Taking only the lines of the data below from the line with "Plafond de verre" to the line with "iTunes App Download (87, 1901)", ends included, write them out exactly and without pictures.

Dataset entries
- Opening Delimiter -
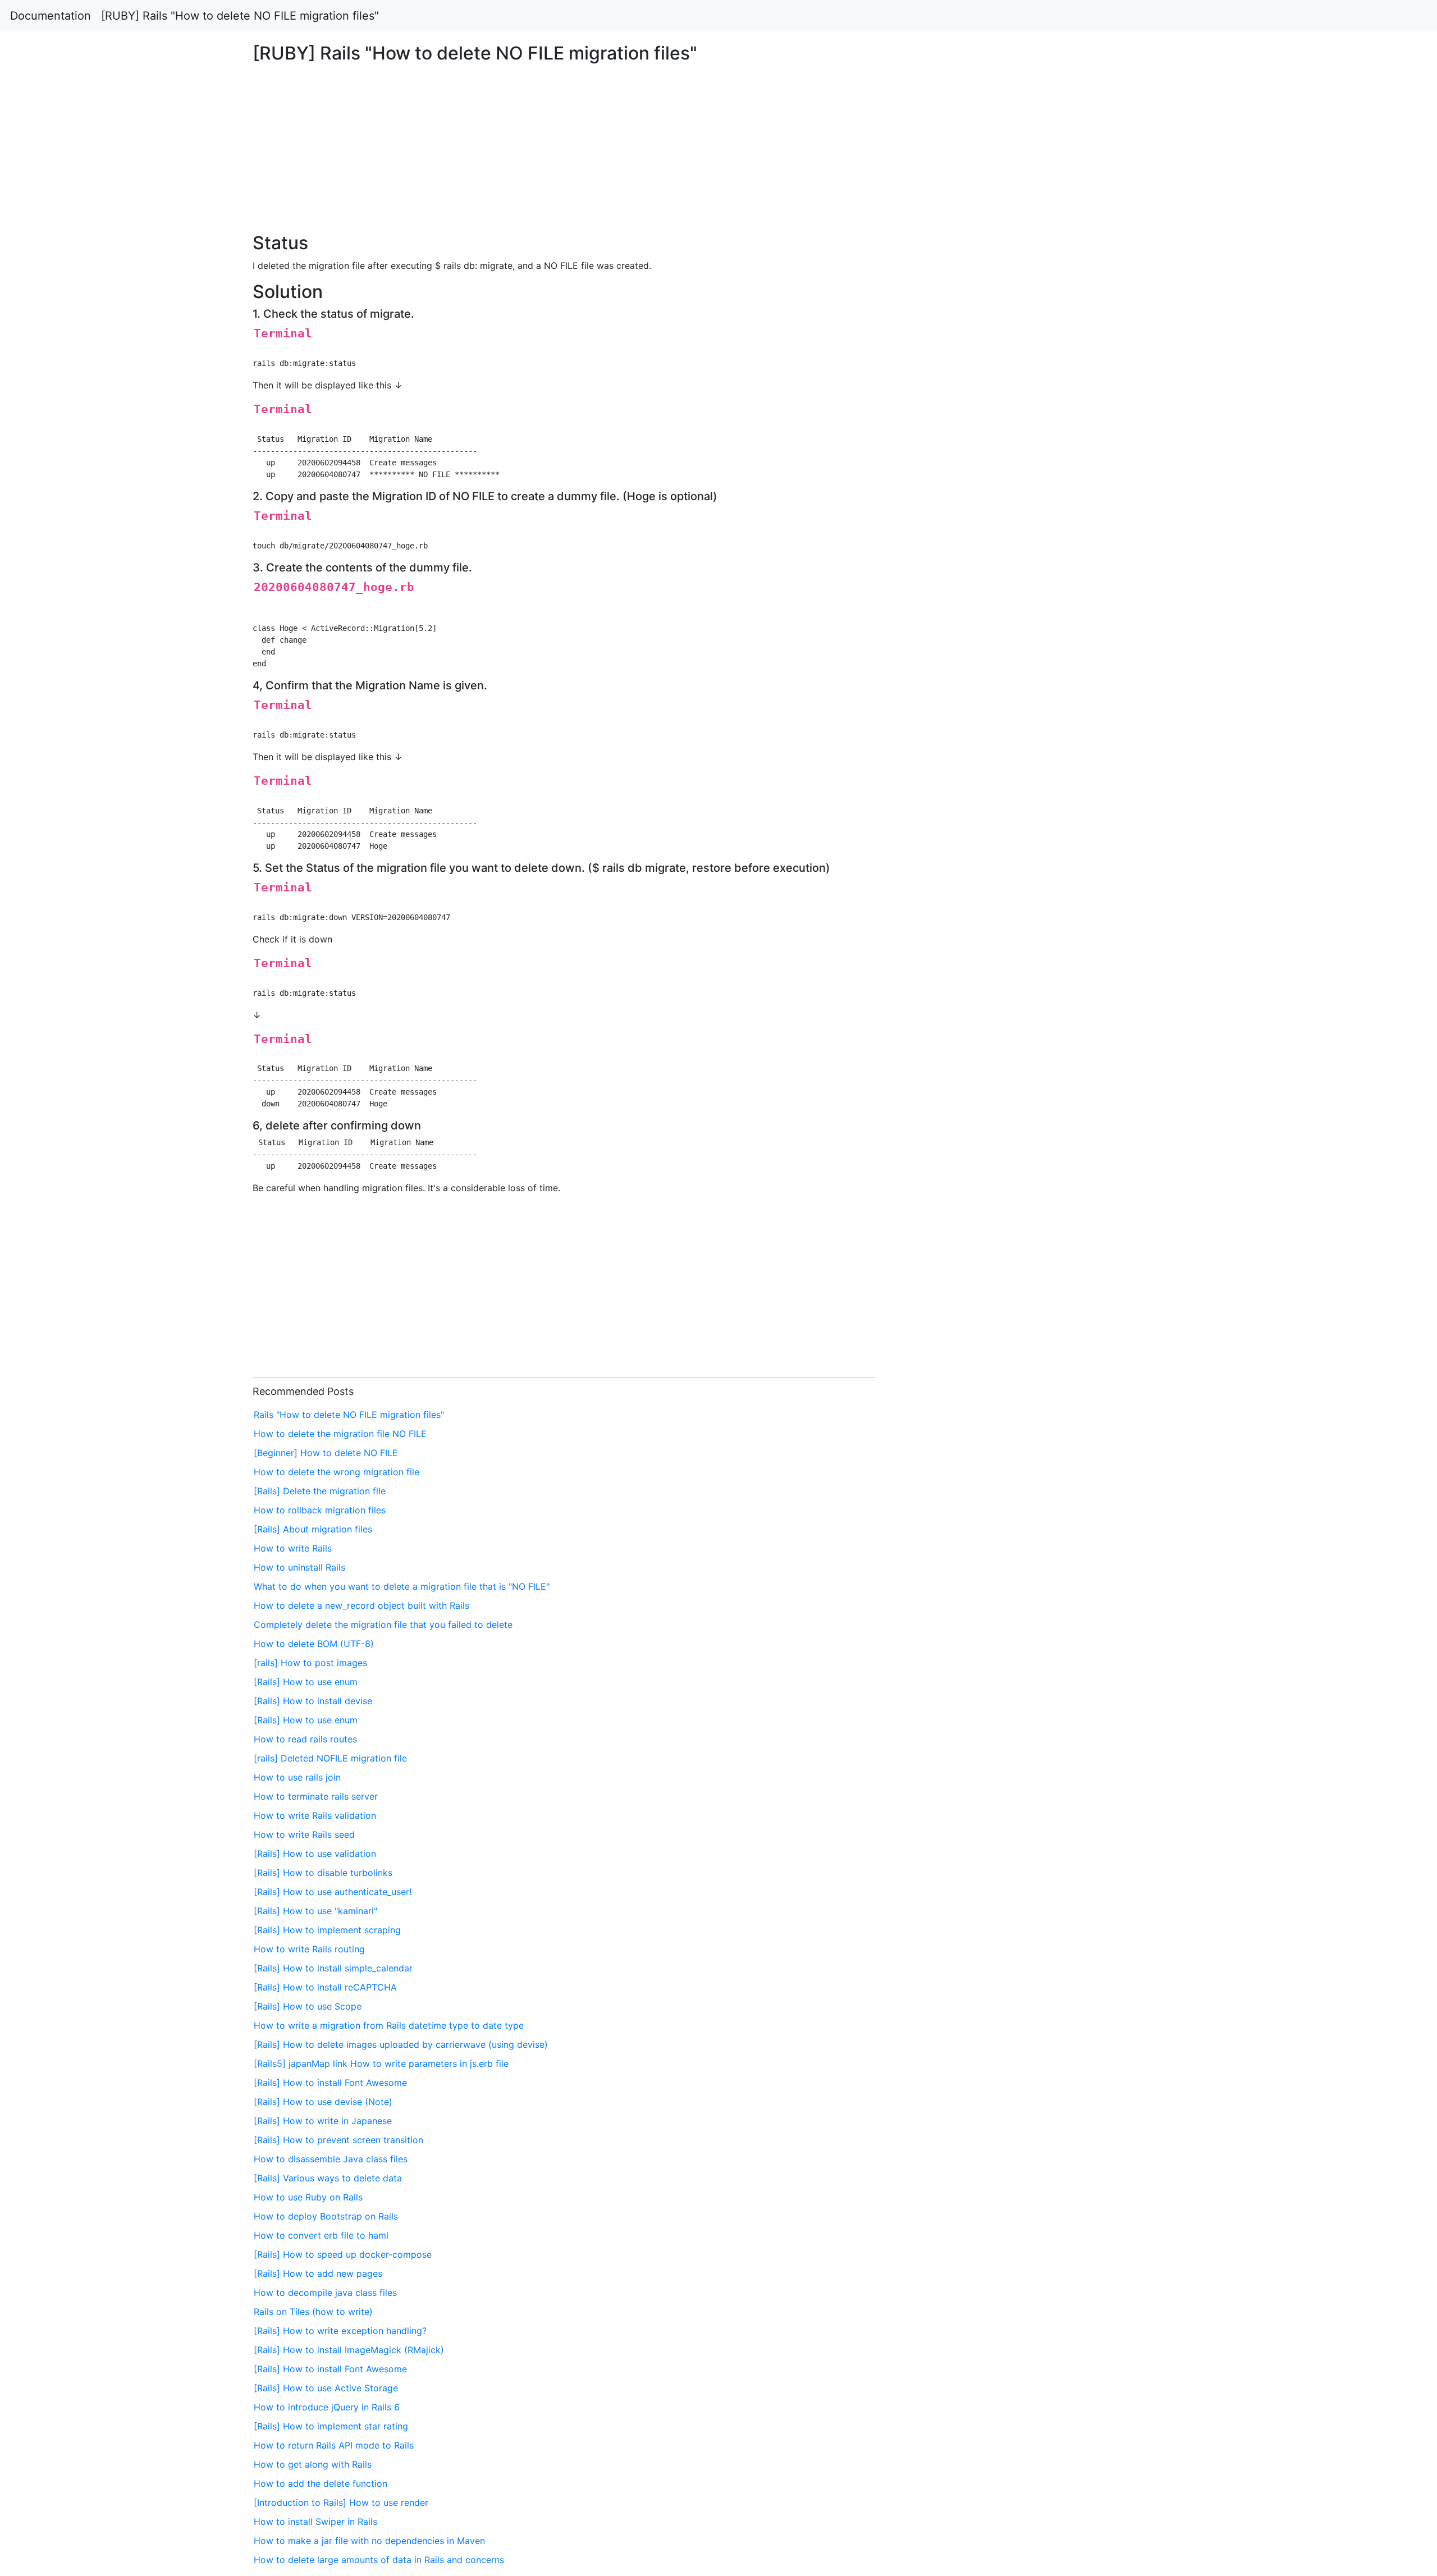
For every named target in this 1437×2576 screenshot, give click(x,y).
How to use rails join (297, 1777)
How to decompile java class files (325, 2292)
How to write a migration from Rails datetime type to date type (389, 2025)
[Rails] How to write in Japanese (323, 2120)
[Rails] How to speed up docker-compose (343, 2254)
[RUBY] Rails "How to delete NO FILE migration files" (240, 15)
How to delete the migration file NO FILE (340, 1433)
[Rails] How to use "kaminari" (315, 1910)
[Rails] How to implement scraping (327, 1930)
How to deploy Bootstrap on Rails (326, 2216)
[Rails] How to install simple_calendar (333, 1968)
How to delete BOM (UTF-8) (314, 1643)
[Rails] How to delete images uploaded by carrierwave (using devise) (401, 2044)
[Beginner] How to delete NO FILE (326, 1452)
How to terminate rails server (316, 1796)
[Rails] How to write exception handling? (340, 2330)
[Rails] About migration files (313, 1529)
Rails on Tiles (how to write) (313, 2311)
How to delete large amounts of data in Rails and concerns (379, 2559)
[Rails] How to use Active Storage (326, 2388)
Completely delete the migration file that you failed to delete (383, 1624)
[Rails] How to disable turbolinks (323, 1872)
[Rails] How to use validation (315, 1853)
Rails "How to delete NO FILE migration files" (349, 1414)
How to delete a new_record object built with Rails (361, 1605)
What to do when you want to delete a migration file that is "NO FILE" (402, 1586)
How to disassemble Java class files (331, 2159)
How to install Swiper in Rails (315, 2521)
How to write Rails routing (309, 1949)
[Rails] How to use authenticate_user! (332, 1891)
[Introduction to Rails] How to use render (341, 2502)
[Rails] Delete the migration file (320, 1491)
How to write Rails (293, 1548)
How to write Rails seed (304, 1834)
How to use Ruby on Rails (308, 2197)
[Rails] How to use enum (306, 1681)
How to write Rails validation (315, 1815)
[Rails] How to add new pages (318, 2273)
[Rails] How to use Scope (307, 2006)
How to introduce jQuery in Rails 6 (327, 2407)
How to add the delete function (320, 2483)
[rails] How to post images (310, 1662)
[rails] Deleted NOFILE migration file (330, 1758)
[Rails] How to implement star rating (331, 2426)
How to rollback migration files (320, 1510)
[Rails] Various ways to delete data (328, 2178)
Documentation (50, 15)
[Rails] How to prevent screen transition (338, 2139)
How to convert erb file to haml (321, 2235)
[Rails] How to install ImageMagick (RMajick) (349, 2349)
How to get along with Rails (313, 2464)
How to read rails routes (305, 1739)
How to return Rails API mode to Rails (334, 2445)
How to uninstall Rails (299, 1567)
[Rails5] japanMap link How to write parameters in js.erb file (381, 2063)
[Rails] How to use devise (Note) (323, 2101)
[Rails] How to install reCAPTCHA (325, 1987)
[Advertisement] (1164, 593)
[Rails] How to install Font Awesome (330, 2082)
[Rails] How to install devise (313, 1700)
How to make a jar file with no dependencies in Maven (369, 2540)
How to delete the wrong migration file (336, 1471)
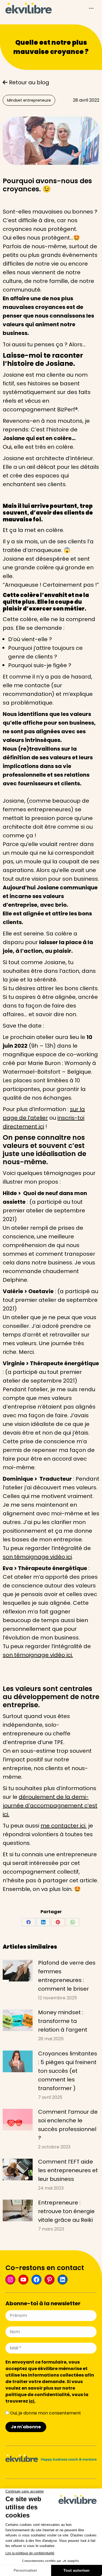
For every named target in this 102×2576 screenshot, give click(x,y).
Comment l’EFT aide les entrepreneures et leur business (68, 2170)
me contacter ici (64, 1825)
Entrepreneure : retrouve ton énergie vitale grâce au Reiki (66, 2211)
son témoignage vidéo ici (37, 1557)
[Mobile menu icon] (91, 8)
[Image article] (18, 1970)
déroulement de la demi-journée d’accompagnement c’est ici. (50, 1805)
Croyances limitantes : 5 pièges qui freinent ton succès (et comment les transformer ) (67, 2071)
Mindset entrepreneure (29, 100)
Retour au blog (28, 82)
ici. (32, 2401)
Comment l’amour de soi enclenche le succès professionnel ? (68, 2125)
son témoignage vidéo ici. (38, 1655)
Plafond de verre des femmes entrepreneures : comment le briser (66, 1976)
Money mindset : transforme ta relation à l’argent (62, 2021)
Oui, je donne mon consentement (45, 2413)
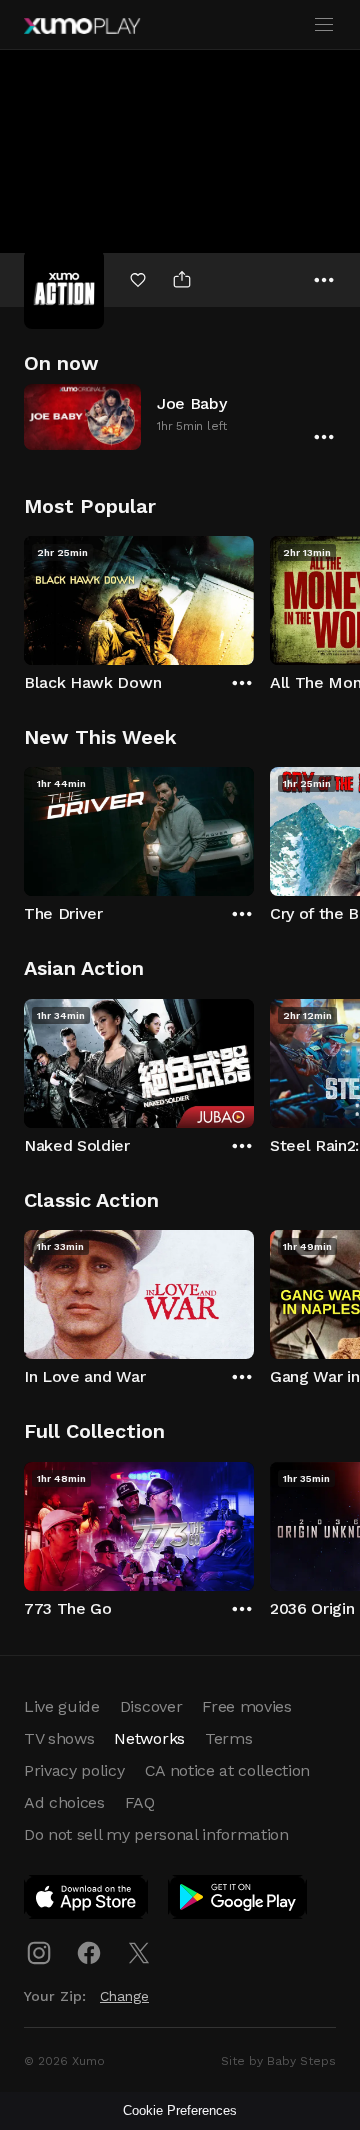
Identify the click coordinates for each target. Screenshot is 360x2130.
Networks (149, 1738)
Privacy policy (74, 1770)
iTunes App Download (87, 1901)
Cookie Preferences (180, 2110)
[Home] (82, 26)
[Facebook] (89, 1953)
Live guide (62, 1706)
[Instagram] (39, 1953)
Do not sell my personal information (156, 1834)
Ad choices (64, 1802)
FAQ (140, 1802)
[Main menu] (324, 25)
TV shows (59, 1738)
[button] (180, 416)
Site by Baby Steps (278, 2061)
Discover (151, 1706)
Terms (228, 1738)
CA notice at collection (228, 1770)
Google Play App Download (238, 1901)
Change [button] (124, 1996)
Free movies (246, 1706)
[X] (139, 1953)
- Closing Delimiter -
= TASK SOLUTION =
Plafond de verre des femmes entrepreneures : comment le briser (66, 1976)
Money mindset : transforme ta relation à l’argent (62, 2021)
Oui, je donne mon consentement (45, 2413)
Identify the click coordinates for each target. Screenshot is 360x2130.
Networks (149, 1738)
Privacy policy (74, 1770)
iTunes App Download (87, 1901)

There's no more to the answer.